▶ Page text:
·····
Professor Gerald Mills presented “London’s Climate Futures: Beyond the Envelope,” in a session hosted by CIBSE Resilient Cities Group. A physical geographer at University College Dublin, Mills specialises in urban climatology, is a former president of the International Association for Urban Climates, works with the World Meteorological Organization, and is a review editor for the forthcoming IPCC Special Report on Cities and Climate Change. The webinar set out to connect global climate science with the practical realities of how cities are planned, built and managed, moving deliberately from the planetary scale down to streets, buildings and neighbourhoods.
Mills began by grounding the discussion in the global picture: rising atmospheric carbon dioxide, the strengthening greenhouse gas effect, and the planet’s growing energy imbalance. He explained how a tiny concentration of CO₂ in the atmosphere exerts an outsized influence on longwave radiation, driving warming that is now clearly visible in global temperature and ocean heat content records.
The Paris Agreement’s 1.5°C goal was framed not as an abstract target but as a threshold beyond which the climate system shifts into conditions societies are not designed for, especially once more intense heatwaves, heavy rainfall, drought and sea level rise are factored in. Against this backdrop, he emphasised that cities, though occupying only a small fraction of the Earth’s surface, are responsible for roughly 70% of global anthropogenic CO₂ emissions and therefore sit at the heart of both the problem and its solutions.
A central theme of the talk was the need to hold two climate stories together: the global climate that is changing because of human activity, and the urban climate that arises from how cities are built, paved, heated, cooled and inhabited. Mills described how urban form – impermeable surfaces, dense construction, rough building geometry, and high energy use – creates distinct local climates that drive urban heat islands, altered hydrology, poor air quality and increased flood risk.
At the same time, cities remain embedded in a background climate defined by latitude, proximity to oceans and topography, which is itself shifting under global warming. The challenge for planners, engineers and designers is to understand how local interventions at building, neighbourhood and city scales aggregate into wider atmospheric impacts, and how global change will in turn reshape the conditions inside cities.
·····
▶ What to produce:
Transcribe the passage of the webinar summary starting with "A central theme" and going on through "increased flood risk.". The data have no connection to the webinar summary.

▶ Data excerpt:
·····
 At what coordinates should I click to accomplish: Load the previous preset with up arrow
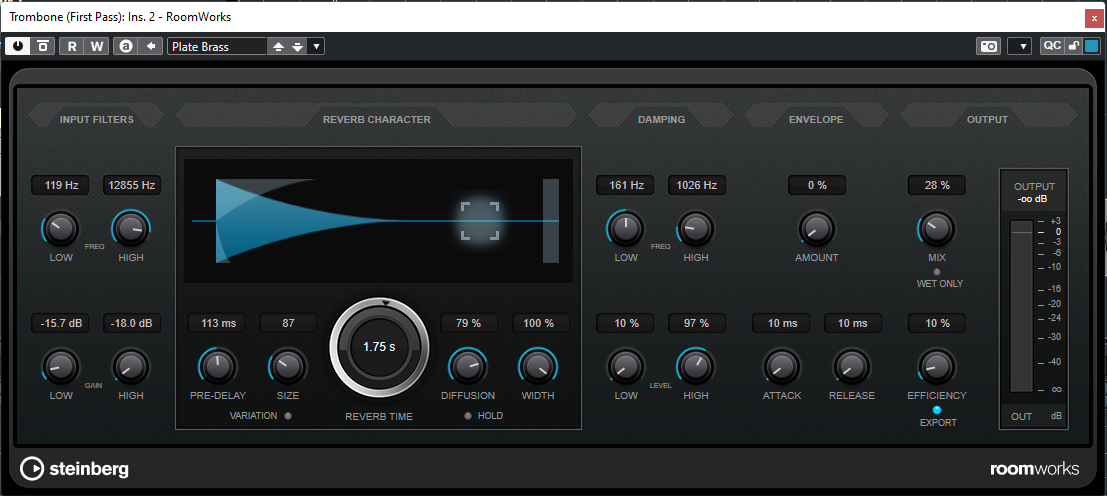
·····
▶ Solution for this task:
A central theme of the talk was the need to hold two climate stories together: the global climate that is changing because of human activity, and the urban climate that arises from how cities are built, paved, heated, cooled and inhabited. Mills described how urban form – impermeable surfaces, dense construction, rough building geometry, and high energy use – creates distinct local climates that drive urban heat islands, altered hydrology, poor air quality and increased flood risk.